#### Task statement:
Word for word, copy the lines from the one with "You are a GUI" to the last line of the data below, counting both, and keep every picture out.

START Task data

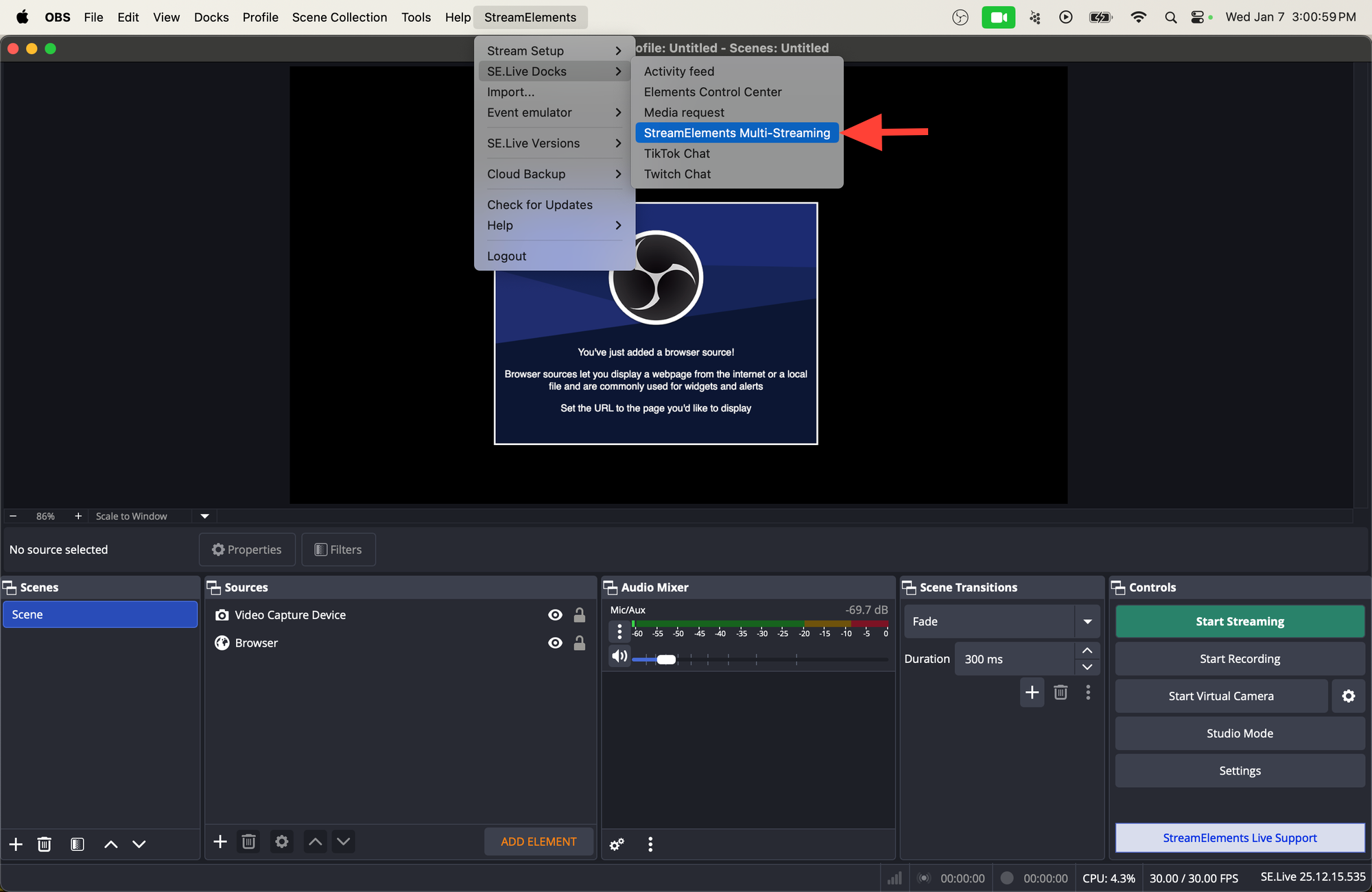Remove selected source with trash icon

click(x=248, y=841)
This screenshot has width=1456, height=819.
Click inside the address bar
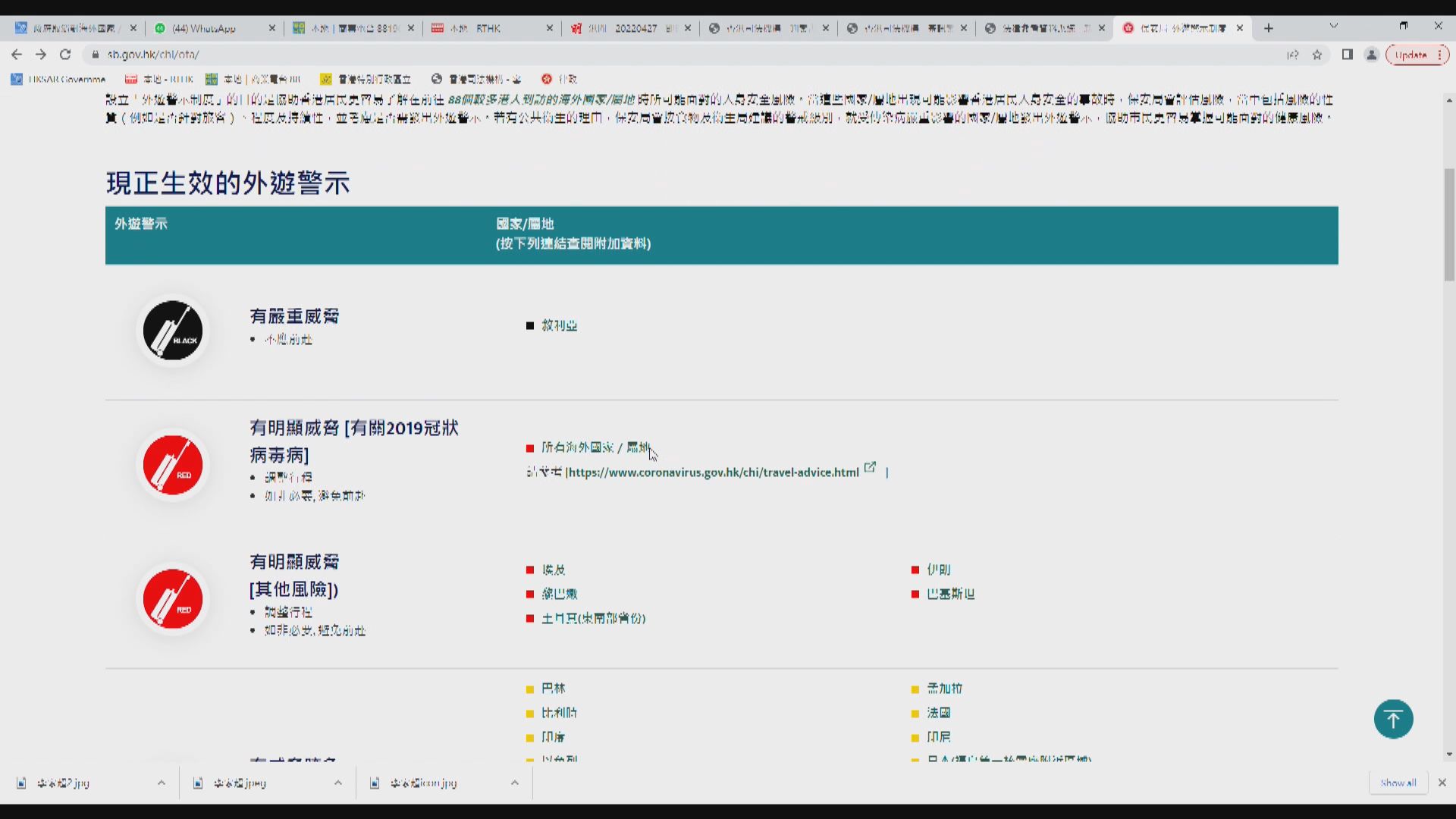303,54
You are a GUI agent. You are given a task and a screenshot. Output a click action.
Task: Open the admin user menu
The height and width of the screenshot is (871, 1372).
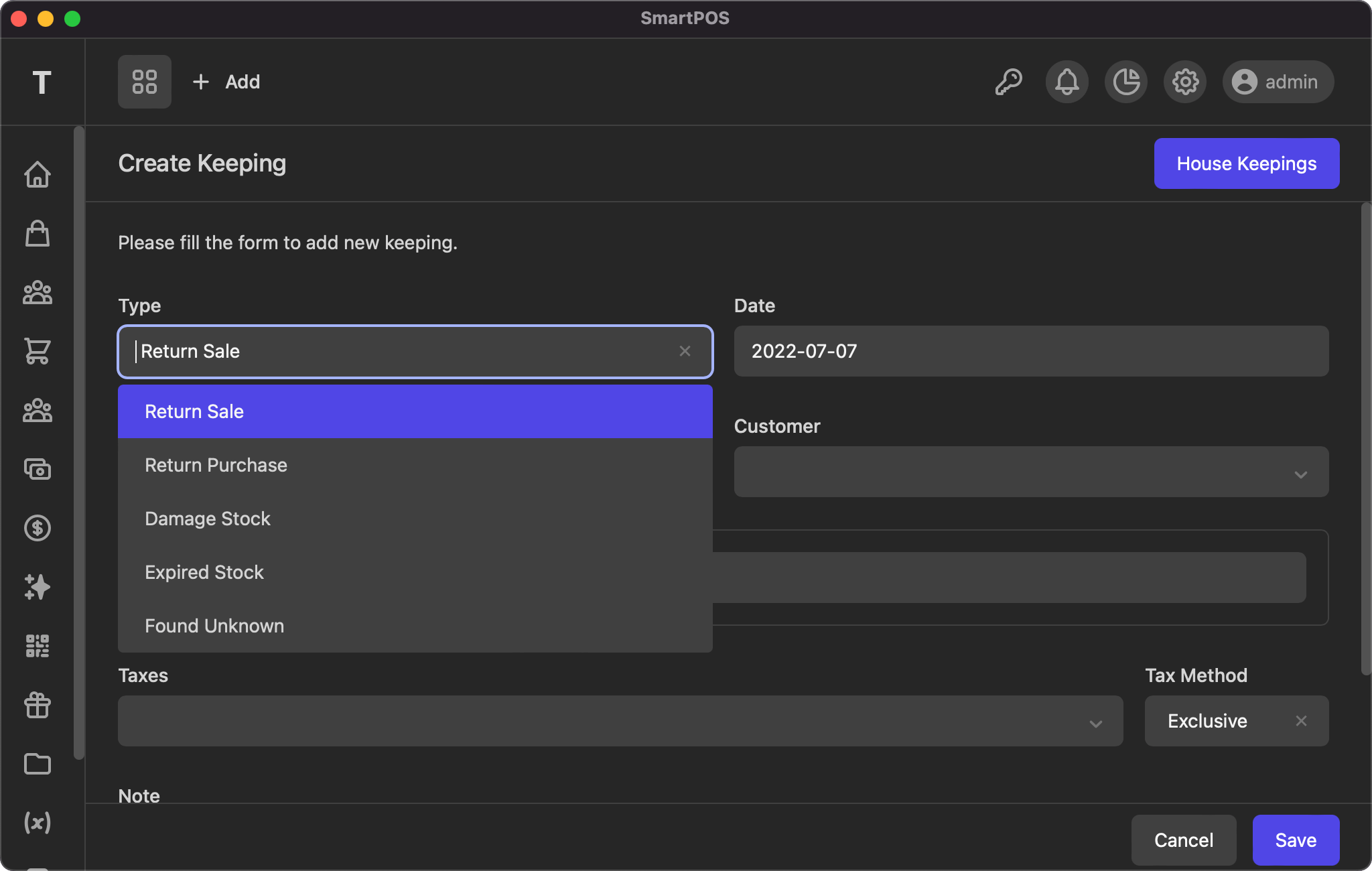point(1278,82)
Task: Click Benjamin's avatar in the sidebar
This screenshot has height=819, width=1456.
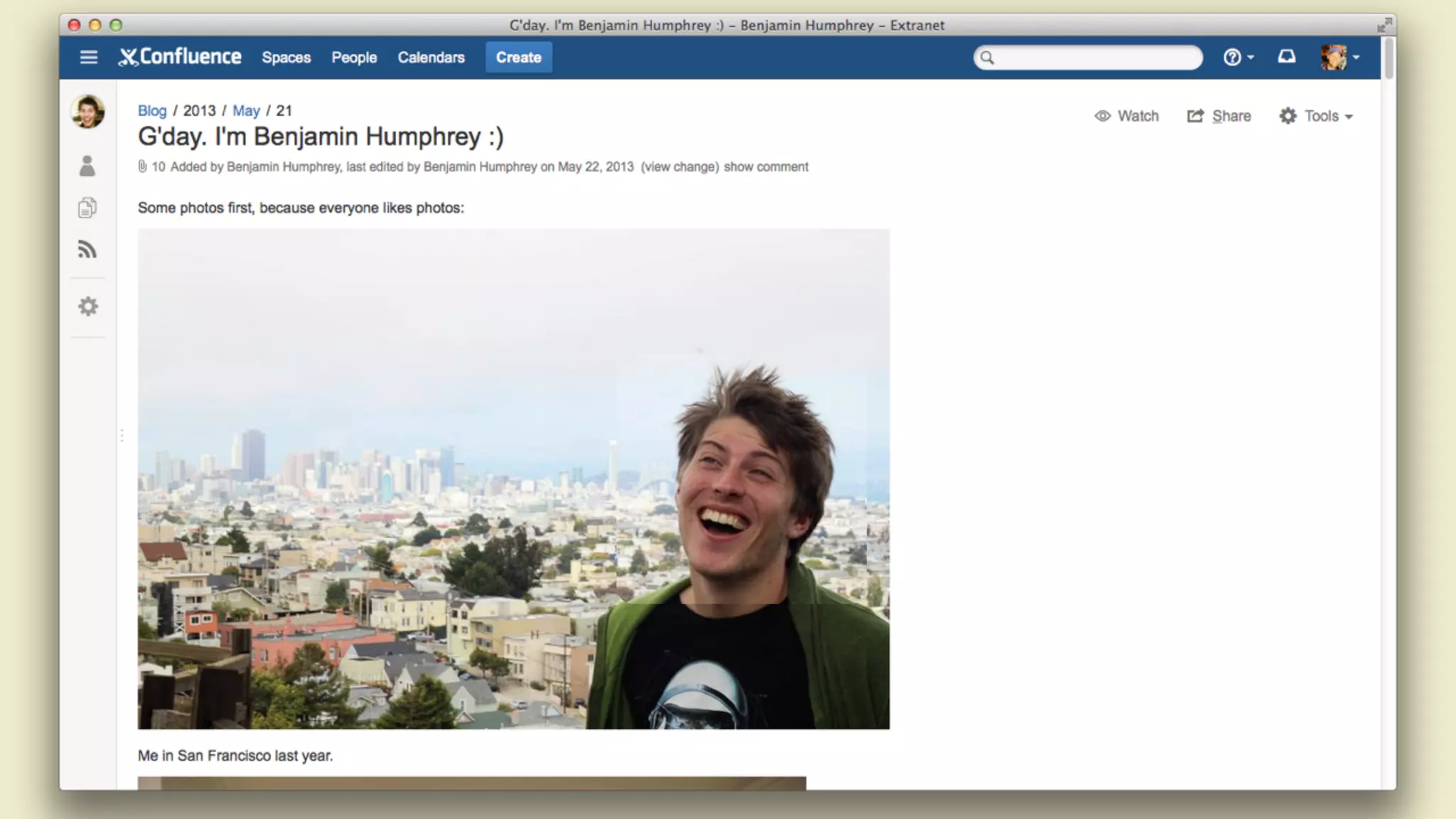Action: tap(87, 112)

END Task data

#### Task response:
You are a GUI agent. You are given a task and a screenshot. Output a click action.
Task: Open the admin user menu
The height and width of the screenshot is (871, 1372).
point(1278,82)
Task: Click Benjamin's avatar in the sidebar
This screenshot has height=819, width=1456.
Action: tap(87, 112)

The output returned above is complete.